I'm not an ISV, but I am involved with some open source projects, and university courses, so how do they measure up on this scale? Most open source projects now have a weblog of some kind, and they've always had discussion forums; their problems are out in the open, they don't include anti-piracy and licensing cruft, and the "demo" is the product itself.
But what about the money-back guarantee? As many people have observed, "free" software is only free if you think your time is worth nothing; you can easily waste hours or days trying to install, configure, and debug an open source package, and if you do, no one will give you that time back. As for Eric's last two points, they're mostly about giving people confidence that you'll still be around next month or next year, so they won't have to throw away what they've done and start over with some other package. Open source falls down here---except for very large projects (like Apache and Python), there's a very real risk that people will lose interest, have to go earn a living, or squabble, all of which can lead to the project suddenly being dead in the water. Take Groovy, for example: twelve months ago, it was the Next Big Thing in Java, but now---well, there's still a pulse, but I don't think anyone's expecting it to ever ship anything useful.
What about university courses? It may seem odd to compare them to commercial software, but I think it's helpful to think of courses as products, which are "bought" when students enrol in them. Most courses don't yet have a weblog, although Trac automatically generates one for my students' CSC49X projects, and I'll use one for course announcements the next time I teach a regular classroom course. Web-based discussion forums? Sure, we've all got those. Hiding the product's problems? Well, students usually find problems (errors in notes, ambiguities in assignments) before profs do, and they're encouraged to post their findings.
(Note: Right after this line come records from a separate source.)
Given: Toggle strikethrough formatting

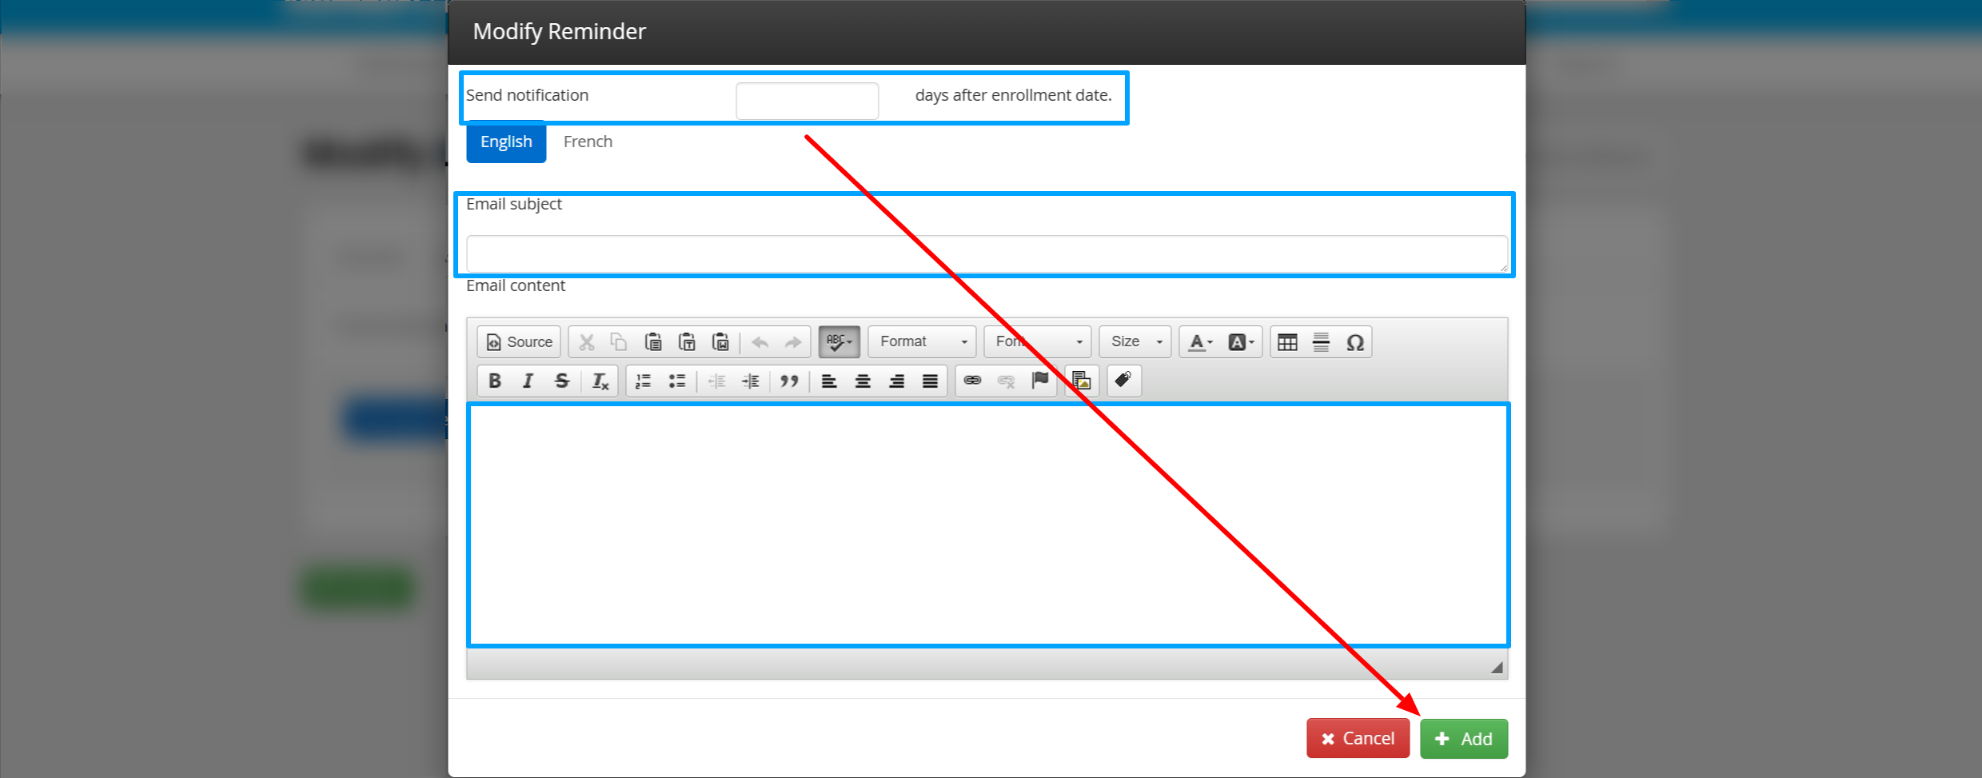Looking at the screenshot, I should [562, 381].
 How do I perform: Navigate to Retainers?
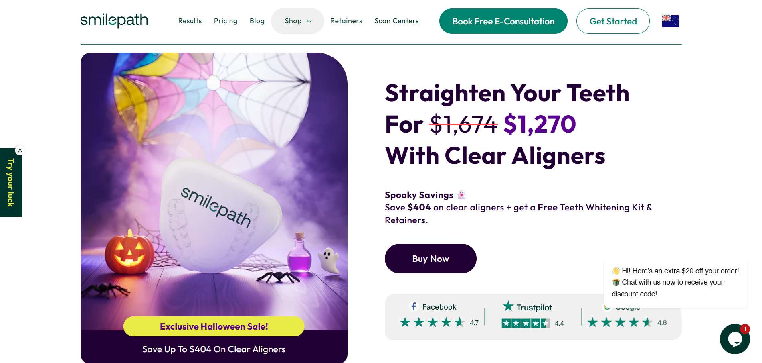pos(346,21)
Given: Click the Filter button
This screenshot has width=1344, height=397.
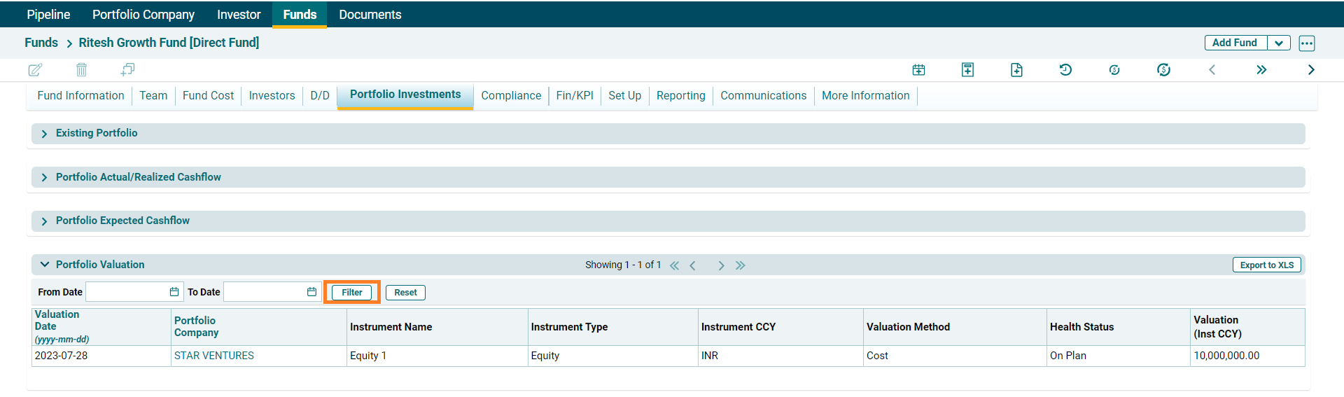Looking at the screenshot, I should (x=351, y=293).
How about not annoying honest people for the sake of preventing dishonesty? I think this is one of the places where courses have to be measured differently from products. As instructors, our goal is to educate, but we're also responsible for assessing students; we can only do that fairly if plagiarism and cheating are i, even if it means making honest students' lives a little more difficult.
Offering a demo doesn't really apply (unless you count keeping last term's notes on-line, so that students can see what they're getting themselves into). Offering a money-back guarantee is an interesting idea: when I was a student, I thought universities should let each graduating class vote on what their worst course had been, and refund their tuition for it. Now that I'm an instructor, I can see a lot wrong with that idea... ;-)
Financial standing? I don't think it applies (although the next time I run a course, I'm going to keep track of how long it takes me to write lectures and create exercises, and post that on the course web site). Finally, I think it makes a lot of sense for instructors to talk about future plans, i.e., to tell students how the material they're learning fits into what they're going to do next term, next year, or after they graduate.